Hamas chief kisses Gaza soil on first ever visit
8 December AFP
Hamas leader in exile Khaled Meshaal made his first visit to Gaza on
Friday, kissing the ground and saying he hoped he would one day die a
"martyr" in the Palestinian territory.
After his seven-vehicle convoy swept across the border from Egypt,
Meshaal kissed Palestinian soil before embracing Gaza's Hamas premier
Ismail Haniya.Green Hamas flags and the red, white, green and black of
the Palestinian flag flew everywhere to mark the unprecedented visit,
timed to coincide with the 25th anniversary of the Islamist movement's
founding.
Meshaal was accompanied by his deputy Mussa Abu Marzuk and other
officials on a trip that came just two weeks after the end of a deadly
confrontation with Israel that began on November 14 with an air strike
that killed Hamas military commander Ahmed Jaabari.
Meshaal was taken to see the charred remains of Jaabari's car, which
had been transported to Rafah on the Egyptian border especially for the
visit.
"I hope God will make me a martyr on the land of Palestine in Gaza,"
he said. Security was tight across the territory, with masked militants
from Hamas military wing the Ezzedine al-Qassam Brigades out in force,
wearing fatigues and carrying Kalashnikov assault rifles as they
patrolled the roads along which Meshaal's convoy was to travel. "This is
the first time that I am coming to Palestine in 37 years," said Meshaal
who is originally from a village in the West Bank but went into exile
with his family after the 1967 Middle East war, only returning for a
brief visit in 1975. It was his first visit to Gaza.
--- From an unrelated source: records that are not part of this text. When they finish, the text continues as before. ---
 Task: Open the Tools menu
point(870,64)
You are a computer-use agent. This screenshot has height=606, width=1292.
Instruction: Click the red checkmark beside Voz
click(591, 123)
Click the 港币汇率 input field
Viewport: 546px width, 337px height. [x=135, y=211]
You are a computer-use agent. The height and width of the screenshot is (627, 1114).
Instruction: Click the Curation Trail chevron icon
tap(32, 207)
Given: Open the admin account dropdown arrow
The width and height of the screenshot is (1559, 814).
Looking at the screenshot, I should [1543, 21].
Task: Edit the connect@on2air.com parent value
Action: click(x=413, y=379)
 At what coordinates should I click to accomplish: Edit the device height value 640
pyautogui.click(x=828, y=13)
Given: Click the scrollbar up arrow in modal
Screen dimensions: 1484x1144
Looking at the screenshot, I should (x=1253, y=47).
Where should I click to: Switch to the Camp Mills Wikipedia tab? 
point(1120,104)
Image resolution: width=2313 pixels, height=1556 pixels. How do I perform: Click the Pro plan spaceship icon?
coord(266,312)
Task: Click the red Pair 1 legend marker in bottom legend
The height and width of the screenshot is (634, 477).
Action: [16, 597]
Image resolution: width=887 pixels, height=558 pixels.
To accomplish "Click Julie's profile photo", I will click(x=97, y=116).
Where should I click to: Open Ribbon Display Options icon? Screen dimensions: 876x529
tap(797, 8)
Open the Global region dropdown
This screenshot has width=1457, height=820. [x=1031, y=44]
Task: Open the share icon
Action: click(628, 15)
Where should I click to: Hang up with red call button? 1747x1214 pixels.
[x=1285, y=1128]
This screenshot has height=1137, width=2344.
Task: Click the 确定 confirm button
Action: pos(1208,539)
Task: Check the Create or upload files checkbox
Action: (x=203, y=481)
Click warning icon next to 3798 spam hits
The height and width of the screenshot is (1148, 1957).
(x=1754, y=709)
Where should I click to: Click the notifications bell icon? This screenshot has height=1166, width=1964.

"This is my third birth," he told reporters at a brief news
conference, saying his second was after he escaped an Israeli attempt to
kill him in Jordan in 1997. The convoy then headed for Gaza City through
streets decked with Hamas flags and the red flags of the leftist Popular
Front for the Liberation of Palestine, which on December 11 marks its
45th anniversary. Meshaal's delegation paid a brief visit to a home
destroyed by an Israeli air strike in the Zeitun neighbourhood before
heading to the house of Hamas founder Sheikh Ahmed Yassin, who was
assassinated by Israel in 2004.
There, Meshaal promised to "walk down the route of reconciliation,
bury the division (with Fatah) and empower unity in order to be aligned
as one in face the Zionist entity," noting that Yassin was a long-life
"advocate of reconciliation and national unity, as well as resistance."